Note that the form of the entry points is different now that schemas are involved.
Also there is a need to add an indication that the schema and manefits files must
installed along with the software.

Now create the two needed schema files. The explanation of how the schema works
will follow the creation of the schemas.

In [None]:
%%writefile src/myschemas/resources/schemas/photo_id-1.0.0.yaml
%YAML 1.1
---
$schema: "http://stsci.edu/schemas/yaml-schema/draft-01"
id: asdf://stsci.edu/example-project/schemas/photo_id-1.0.0

title: Photo ID information
type: object
properties:
  last_name:
    title: Last name of the ID holder
    type: string
  first_name:
    title: First name of ID holder
    type: string
  photo:
    title: Monochromatic photo of ID holder
    tag: tag:stsci.edu:asdf/core/ndarray-1.0.0
    datatype: int8
    ndim: 2

propertyOrder: [last_name, first_name, photo]
flowStyle: block
required: [last_name, first_name, photo]
...


In [None]:
%%writefile src/myschemas/resources/schemas/traffic_citation-1.0.0.yaml
%YAML 1.1
---
$schema: "http://stsci.edu/schemas/yaml-schema/draft-01"
id: asdf://stsci.edu/example-project/schemas/traffic_citation-1.0.0

title: Traffic Citation Information
type: object
properties:
  ociffer:
    title: Name of ociffer issuing citation
    type: string
  violation:
    title: Type of traffic violation
    type: string
    enum: ["speeding", "DWI", "Failure to Signal", "Driving like a jerk"]
  date:
    title: Date of violation
    type: string 
  time:
    title: Time of day of violation
    type: string
  photo_id:
    title: photo_id of the driver committing violation
    tag: asdf://stsci.edu/example-project/tags/photo_id-1.0.0

propertyOrder: [ociffer, violation, date, time, photo_id]
flowStyle: block
required: [ociffer, violation, date, time, photo_id]
...


As mentioned previously, the purpose of the schemas is to indicate what 
is required of the associated ASDF yaml content corresponding to the
tag that identifies that content.

The schemas follow the the definition of schema elements defined by
JSON Schema, which is a standard for schemas.
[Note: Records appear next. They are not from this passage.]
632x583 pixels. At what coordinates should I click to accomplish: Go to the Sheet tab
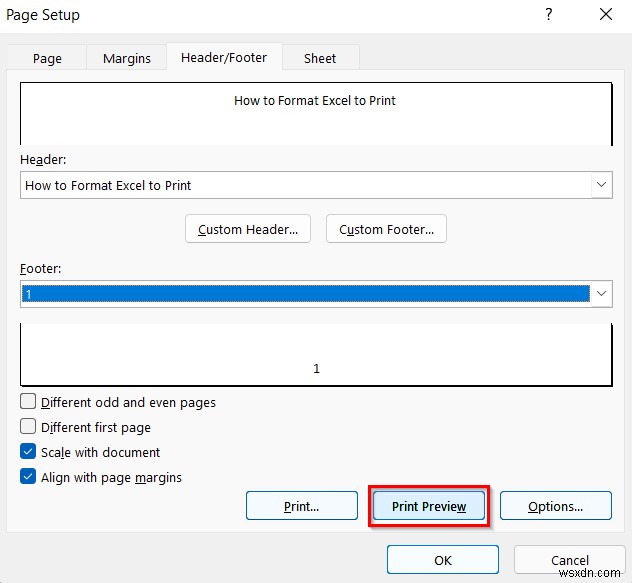pos(320,58)
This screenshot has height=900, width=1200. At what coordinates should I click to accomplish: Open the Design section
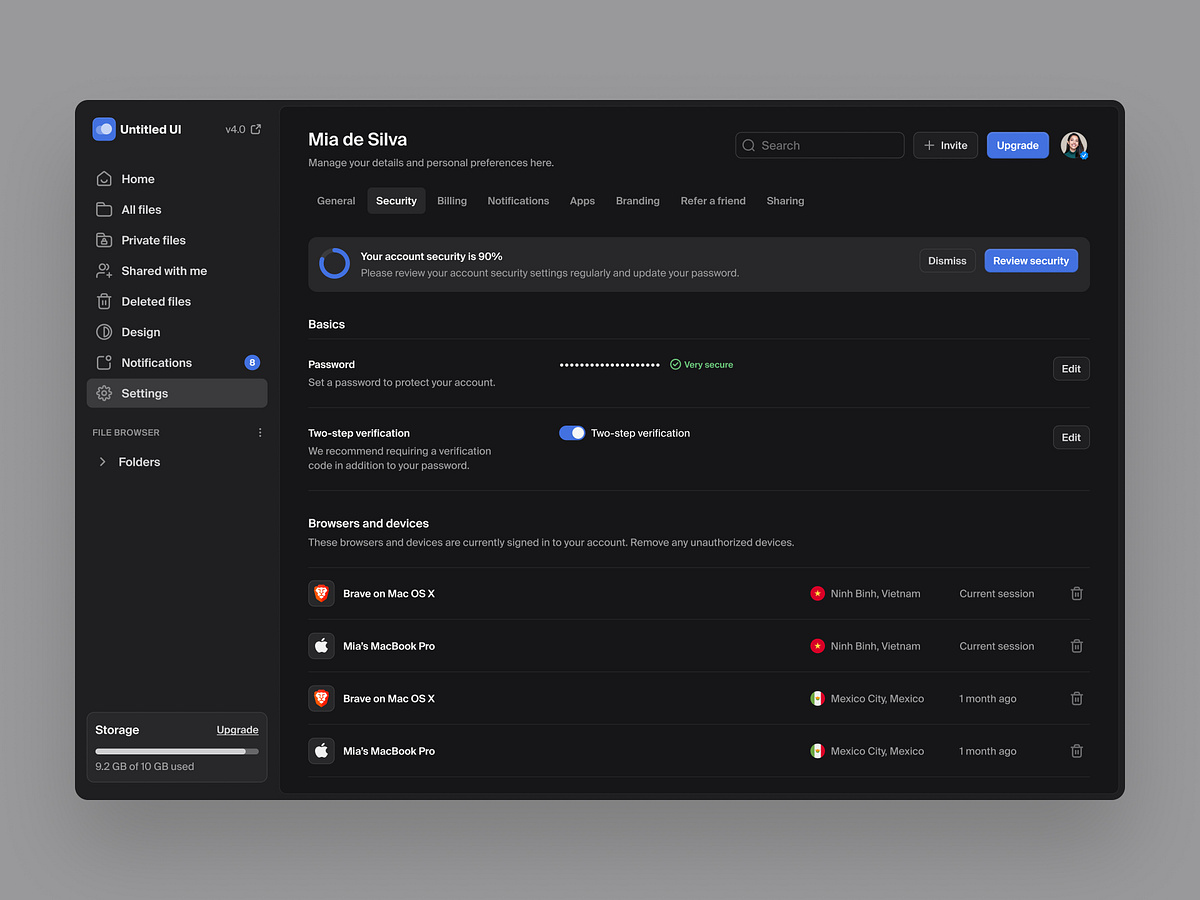(x=140, y=331)
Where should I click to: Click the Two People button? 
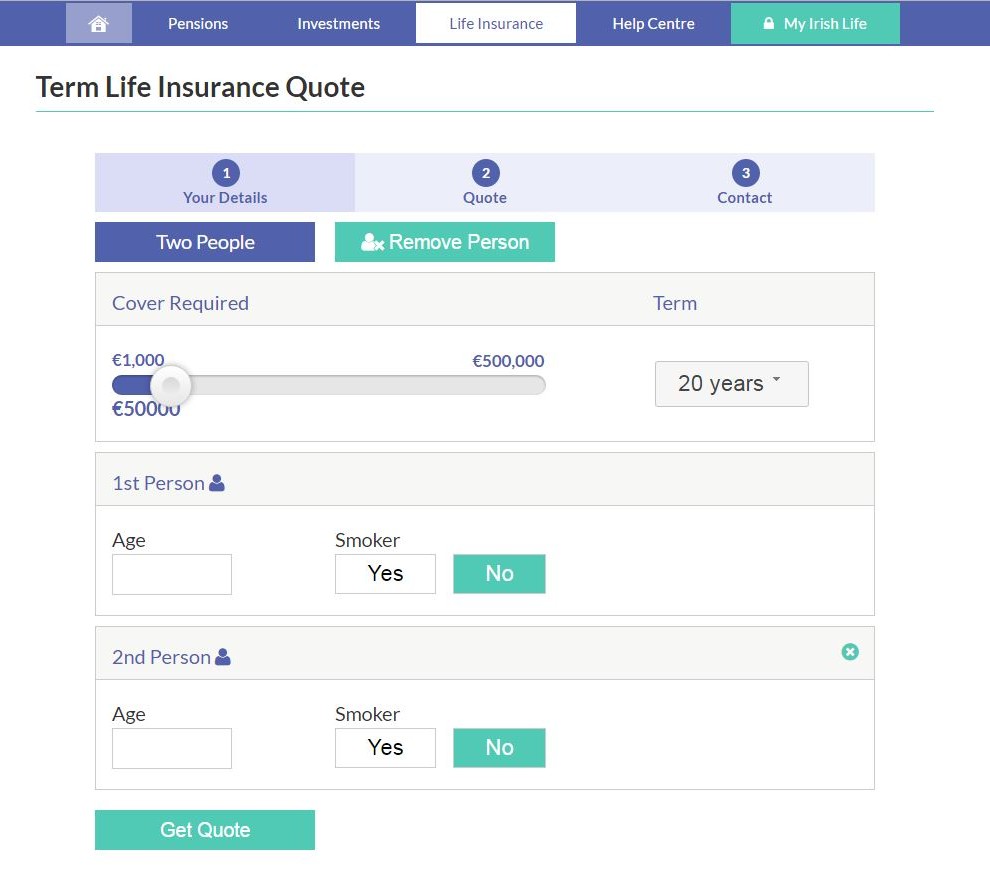[x=205, y=242]
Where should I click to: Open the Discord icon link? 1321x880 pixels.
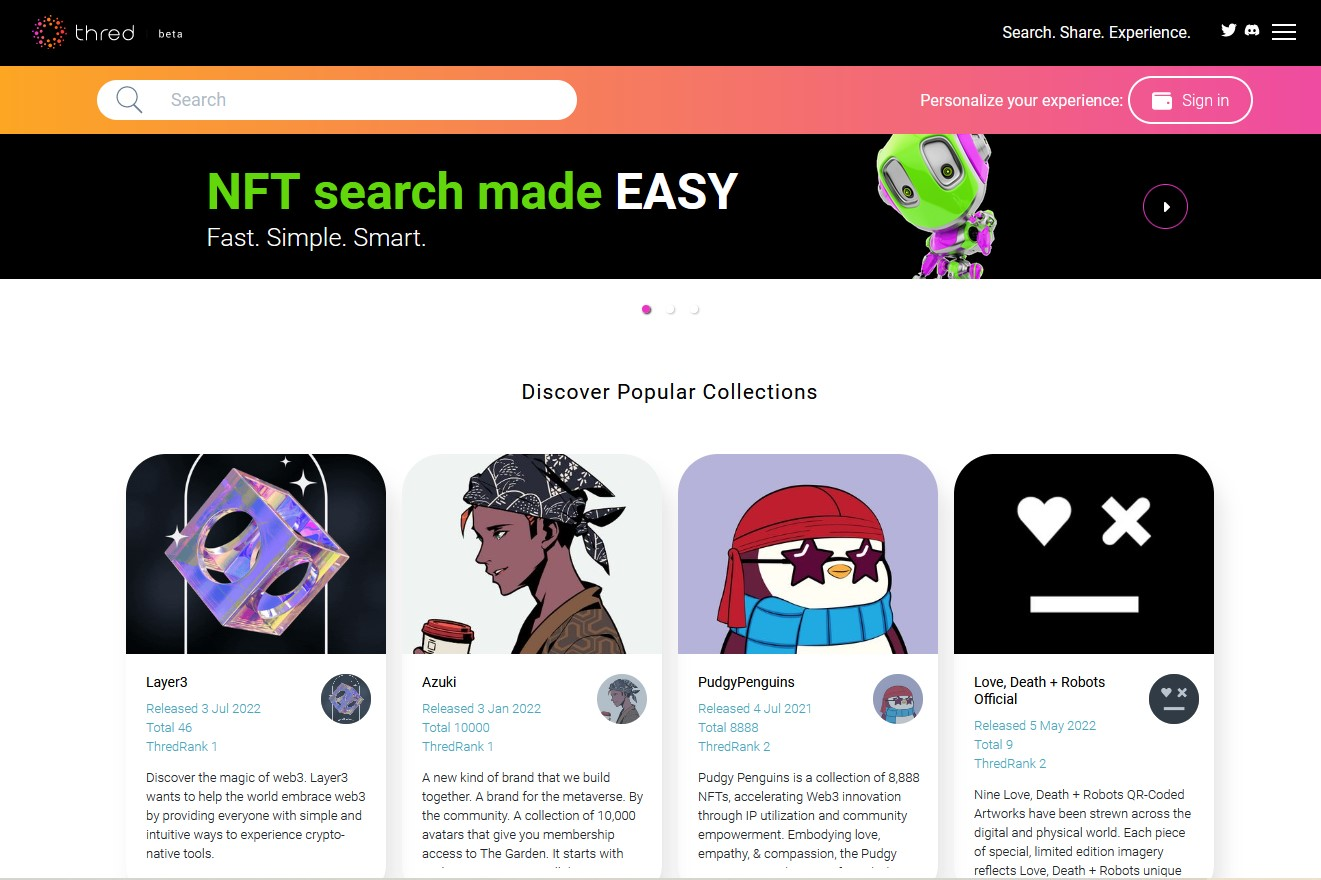coord(1252,30)
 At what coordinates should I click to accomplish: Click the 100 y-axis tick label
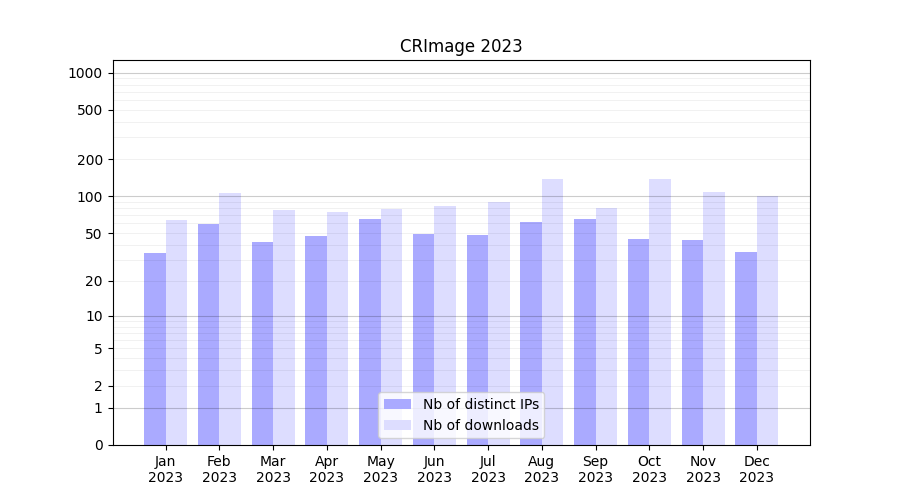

Nominally this standard
expects schemas to be written in JSON, but just to confuse you, we 
write schemas in YAML to be consistent with the fact that we are
heavily centered on YAML (essentially there is a simple one-to-one
correspondence between the elements defined for the JSON representation
and the YAML representation; in fact, JSON is a subset of YAML).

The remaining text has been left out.